Sebagai contoh, implikasi serius dari naiknya harga beras bukan hanya pada
persoalan mikro. Harga beras yang melonjak akan memicu inflasi. Bulan November
2006, Badan Pusat Statistik (BPS) sudah mengumumkan bahwa untuk pertama kalinya
ekonomi Indonesia tidak lagi overheated, karena inflasi bisa
diredam sampai satu digit. Menjaga keseimbangan harga dan stok harus
diperhatikan. Jika inflasi naik lagi maka itu merupakan pertanda bahwa
stabilitas nasional akan terganggu.
Faktor
eksternal yang bisa membuat sektor pertanian hancur, misalnya serbuan impor dan
penyelundupan. Faktor tersebut harus diperketat karena negara sangat dirugikan
dengan penyelundupan komoditas seperti gandum, kedelai, jagung, beras yang
diperkirakan mencapai jutaan ton per tahun.
Di
sektor perkebunan pernah terjadi hambatan dalam ekspor minyak kelapa
sawit ke India karena adanya ketentuan beta karoten yang diberlakukan
pemerintah India sejak Agustus 2003. Hal ini dikarenakan 90% minyak kelapa
sawit Indonesia tidak memenuhi kadar beta karoten 500-2500mg/kg yang ditentukan
India. Permasalahan pada pertanian dan perkebunan hendaknya menjadi koreksi
untuk masa depan perekonomian Indonesia. Hal ini tentu mempengaruhi
perekonomian bangsa, karena pertanian dan perkebunan merupakan sektor utama
dalam perekonomian.
Sektor pertanian
mengkontribusikan terhadap pertumbuhan dan pembangunan ekonomi nasional dalam 4
bentuk yaitu:
a. Kontribusi
Produk, Penyediaan makanan untuk penduduk, penyediaan bahan baku untuk industri
manufaktur seperti industri: tekstil, barang dari kulit, makanan dan minuman.
b. Kontribusi
Pasar, Pembentukan pasar domestik untuk barang industri dan konsumsi.
c. Kontribusi
Faktor Produksi, Penurunan peranan pertanian di pembangunan ekonomi, maka
terjadi transfer surplus modal dan tenaga kerja dari sektor pertanian ke sektor
lain.
d. Kontribusi
Devisa, Pertanian sebagai sumber penting bagi surplus neraca perdagangan (NPI)

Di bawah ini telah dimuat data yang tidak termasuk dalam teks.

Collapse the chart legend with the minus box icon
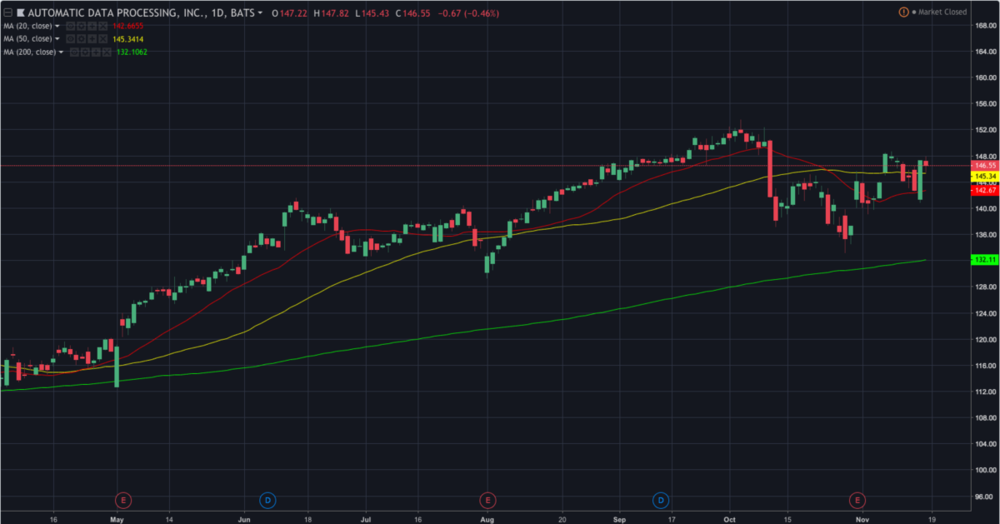The image size is (1000, 524). coord(8,12)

melalui ekspor produk pertanian dan produk pertanian yang menggantikan produk
impor.
2.
Nilai Tukar Petani
Nilai Tukar Petani merupakan salah satu indikator untuk
mengukur tingkat kesejahteraan petani. Nilai Tukar Petani
(NTP) adalah rasio antara indeks harga yang diterima petani (IT) dengan
indeks harga yang dibayar petani (IB) yang dinyatakan dalam persentase. Secara
konsepsional NTP adalah pengukur kemampuan tukar barang-barang (produk)
pertanian yang dihasilkan petani dengan barang atau jasa yang diperlukan untuk
konsumsi rumah tangga dan keperluan dalam memproduksi produk pertanian.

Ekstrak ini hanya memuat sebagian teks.